Feldstraflager waren den Militärgefängnissen angegliederte Strafabteilungen der Wehrmacht während des Zweiten Weltkriegs.[1]

Strafverfahren im Zweiten Weltkrieg[Bearbeiten | Quelltext bearbeiten]

Aussetzung des Vollzugs der Freiheitsstrafe[Bearbeiten | Quelltext bearbeiten]

Bereits mit der von Adolf Hitler und dem Chef des Oberkommandos der Wehrmacht (OKW), Wilhelm Keitel, im August 1938 erlassenen Kriegsstrafverfahrensordnung (KStVO)[2] war der Vollzug der Freiheitsstrafe an Wehrmachtsangehörigen bis nach Beendigung des Kriegszustandes ausgesetzt. Die Verordnung trat mit Mobilmachung für die gesamte Wehrmacht im August 1939 in Kraft (§§ 104, 119 KStVO). Der Gerichtsherr[3] konnte jedoch aus wichtigem Grund den sofortigen Vollzug der Freiheitsstrafe anordnen. Er konnte auch anordnen, dass Verurteilte, bei denen es aus Gründen der Sicherheit oder Erziehung erforderlich erschien, für die Dauer der Aussetzung des Strafvollzugs in Sonderabteilungen oder Lagerverbänden zu verwahren sind (§ 105 KStVO). Wehrmachtsangehörige, die zu Gefängnisstrafen von mehr als einem Monat verurteilt worden waren, mussten einer Sonderabteilung überwiesen werden. Die näheren Anordnungen für deren Errichtung und Verwendung zur Förderung des Kriegszwecks sollten die Oberbefehlshaber der Wehrmachtteile erlassen. Die Zeit der Verwahrung wurde grundsätzlich nicht auf die zu verbüßende Freiheitsstrafe angerechnet (§ 106 KStVO).
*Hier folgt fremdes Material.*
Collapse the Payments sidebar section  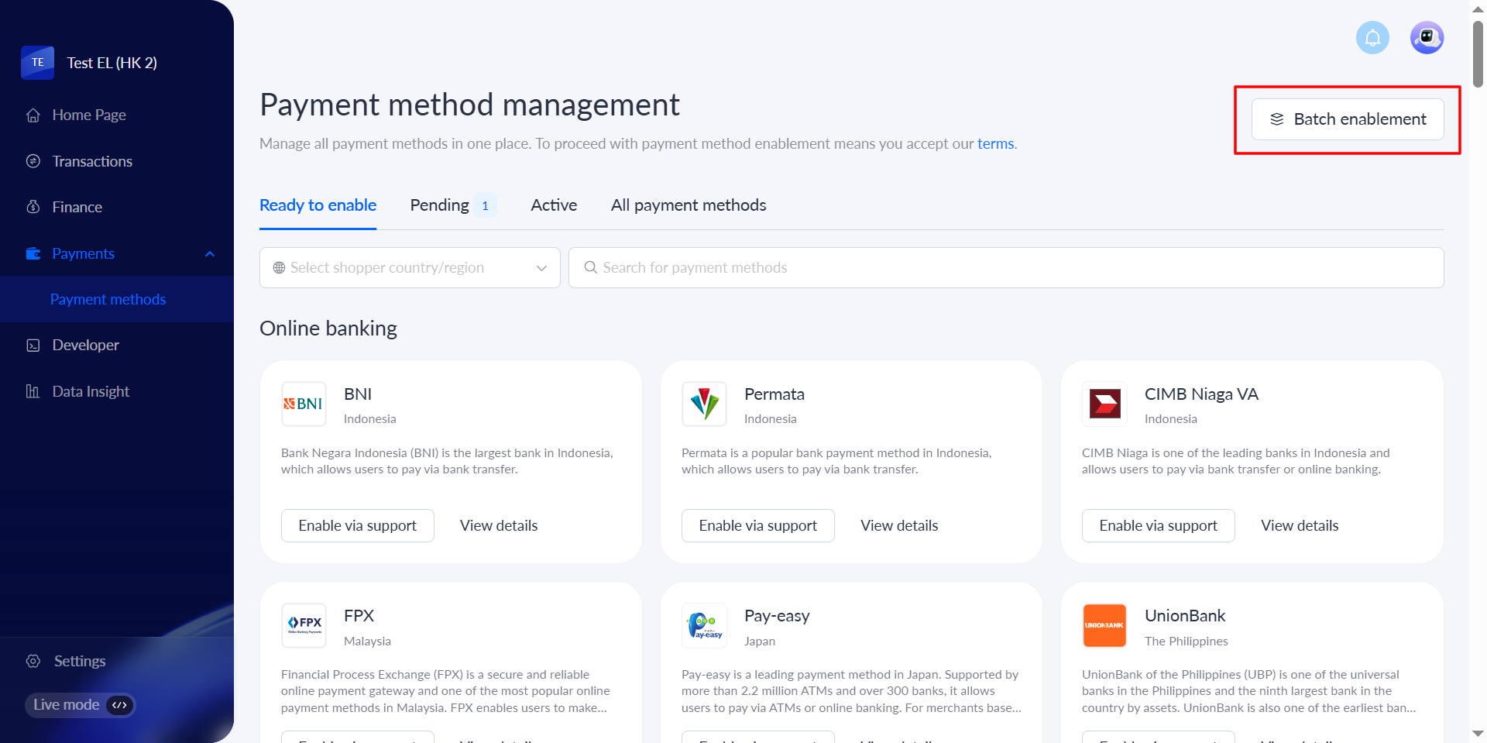click(209, 254)
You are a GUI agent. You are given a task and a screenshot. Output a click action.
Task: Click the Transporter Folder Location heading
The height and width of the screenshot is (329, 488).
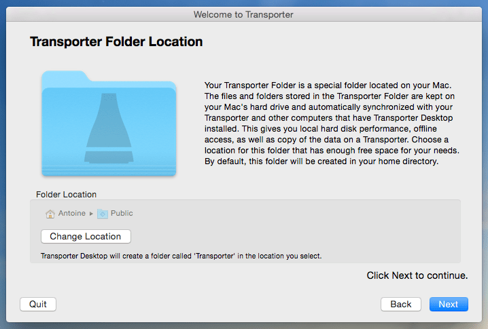116,41
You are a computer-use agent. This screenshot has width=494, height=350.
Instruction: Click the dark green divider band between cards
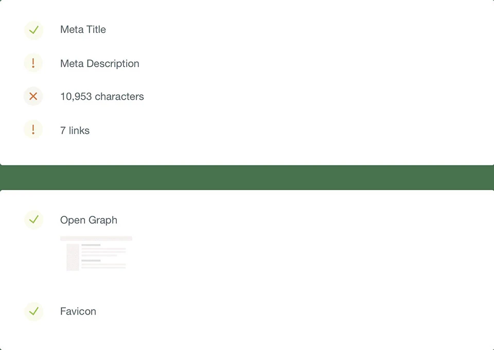pos(247,178)
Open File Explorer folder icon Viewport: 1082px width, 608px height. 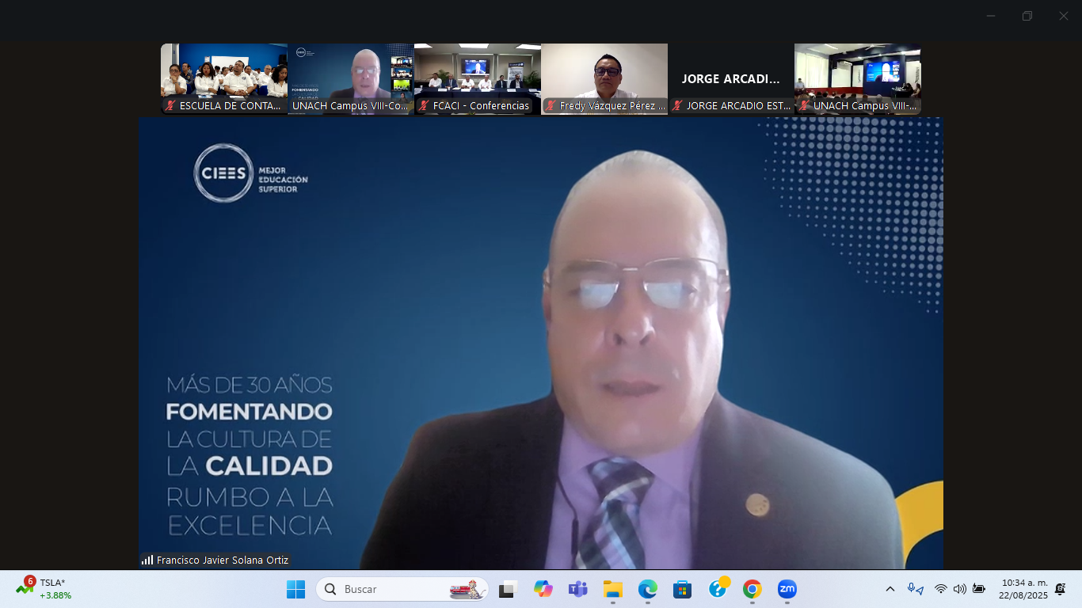point(612,589)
Am 3. November 1939 hatte das OKW den drei damals bestehenden Wehrmachtsgefängnissen Germersheim, Glatz und Torgau seine „Ausführungsbestimmungen zur Aufstellung und Beschickung der Straflager “zugesandt. Darin wurden die drei Haftanstalten angewiesen, „bis zur Errichtung der eigentlichen Straflager“, die ihren Standort augenscheinlich in Frontnähe erhalten sollten, innerhalb der Wehrmachtgefängnisse als Vorläuferorganisationen besondere „Straflagerabteilungen“ zu bilden.[1]
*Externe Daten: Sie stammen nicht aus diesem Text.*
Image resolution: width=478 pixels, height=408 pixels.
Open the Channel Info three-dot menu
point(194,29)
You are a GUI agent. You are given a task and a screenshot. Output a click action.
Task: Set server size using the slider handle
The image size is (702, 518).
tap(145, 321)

Die Wehrmacht unterschied sich in der Praxis ihres Strafvollzugs von früheren und späteren deutschen Streitkräften: Während es in anderen Epochen üblich war (und ist), strafrechtlich verurteilte Militärangehörige für die Dauer ihrer Strafe in Gefängnissen unterzubringen und dort zu belassen, versuchte die Wehrmachtsführung, die Straftäter unter erhärteten Bedingungen militärisch weiter einzusetzen. Die Verurteilten sollten, in den Worten des Befehlshabers des Ersatzheeres, „unter härtesten Lebens- und Arbeitsbedingungen möglichst im Kampfgebiet der Ostfront unter Feindeinwirkung“ ihren Dienst leisten. Typische Dienstleistungen waren Minenräumung und Stellungsbau entlang der Front. In solchen Fronteinheiten („Strafvollstreckungszüge“) entschied sich das weitere Schicksal der Verurteilten nach drei bis sechs Monaten: Wer sich im Strafvollstreckungszug positiv hervorgetan hatte, wurde in die reguläre Truppe zurücküberführt. Wer sich jedoch nicht bewährt hatte (im Wehrmachtsjargon die „asozialen, charakterlich, moralisch und konstitutionell Minderwertigen“), wurde hingegen ab 1942 einem Feldstraflager zugeführt.[4]

Einziehung verurteilter Straftäter zum Wehrdienst[Bearbeiten | Quelltext bearbeiten]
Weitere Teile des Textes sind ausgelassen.